Angefangen hat es mit einer bis zu den Altgroßeltern meiner Mutter zurückreichenden Ahnentafel. Die dort genannte älteste Jahreszahl -1787- und ein paar Fotografien, die meine Mutter auf der Flucht aus Danzig-Oliva 1945 im Fluchtgepäck hatte, lösten den ersten Genealogie-Fieberschub aus.
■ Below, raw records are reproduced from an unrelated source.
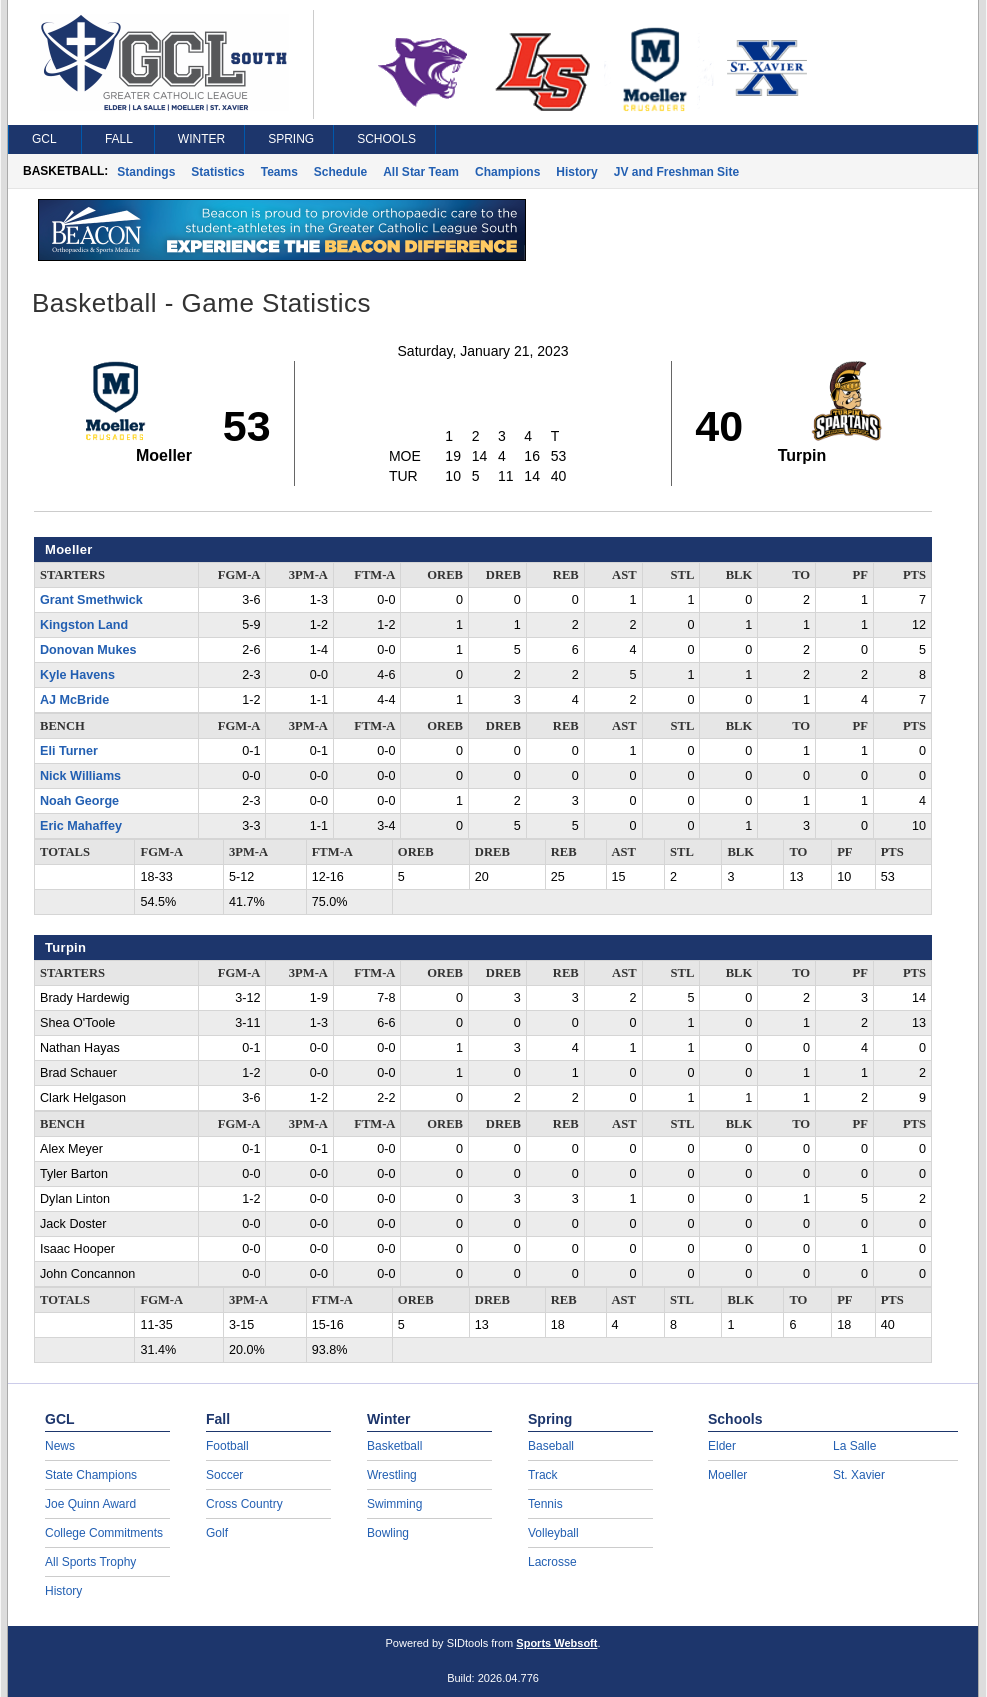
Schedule (340, 172)
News (60, 1446)
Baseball (551, 1446)
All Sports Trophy (90, 1562)
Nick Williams (80, 776)
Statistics (217, 172)
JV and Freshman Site (676, 172)
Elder (722, 1446)
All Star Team (421, 172)
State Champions (91, 1475)
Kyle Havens (77, 675)
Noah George (79, 801)
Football (227, 1446)
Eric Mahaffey (81, 826)
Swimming (394, 1504)
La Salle (854, 1446)
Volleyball (553, 1533)
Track (543, 1475)
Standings (146, 172)
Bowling (388, 1533)
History (576, 172)
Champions (507, 172)
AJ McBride (74, 700)
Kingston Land (84, 625)
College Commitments (104, 1533)
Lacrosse (552, 1562)
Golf (217, 1533)
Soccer (224, 1475)
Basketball (394, 1446)
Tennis (545, 1504)
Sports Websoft (556, 1643)
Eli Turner (69, 751)
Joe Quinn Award (90, 1504)
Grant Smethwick (91, 600)
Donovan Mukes (88, 650)
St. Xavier (859, 1475)
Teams (279, 172)
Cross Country (244, 1504)
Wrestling (392, 1475)
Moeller (727, 1475)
Damals war es unvorstellbar, jemals die hinter dem eisernen Vorhang verschlossenen Daten der Familie meiner Mutter zu ergänzen oder gar weiter in die Vergangenheit vorzudringen. Dieser Teil der Familie stammte überwiegend aus West- und Ostpreußen, Pommern, Posen und Schlesien. Nur ein Urgroßvater stammte immerhin aus dem Ostharz, der damaligen "Zone". Nachdem der erste Kontakt zum damaligen Pfarrer in Weddersleben bei Quedlinburg geknüpft war, hatte mein Taschengeld fortan einen konkreten Verwendungszweck:

Der Pfarrer sandte mir nun regelmäßig Abschriften aus den dortigen Kirchenbüchern und erbat sich hierfür Spenden für die Kirchturmsanierung, die dann auf umständlichem Weg in die damalige DDR  gelangten.

Ahnenlistenumläufe, Bibliotheks- und Archivbesuche, Suchanzeigen in Familienkundlichen Nachrichten,- es war ein mühsames und meist vergebliches Unterfangen, noch weiter in die Geschichte vorzudringen.  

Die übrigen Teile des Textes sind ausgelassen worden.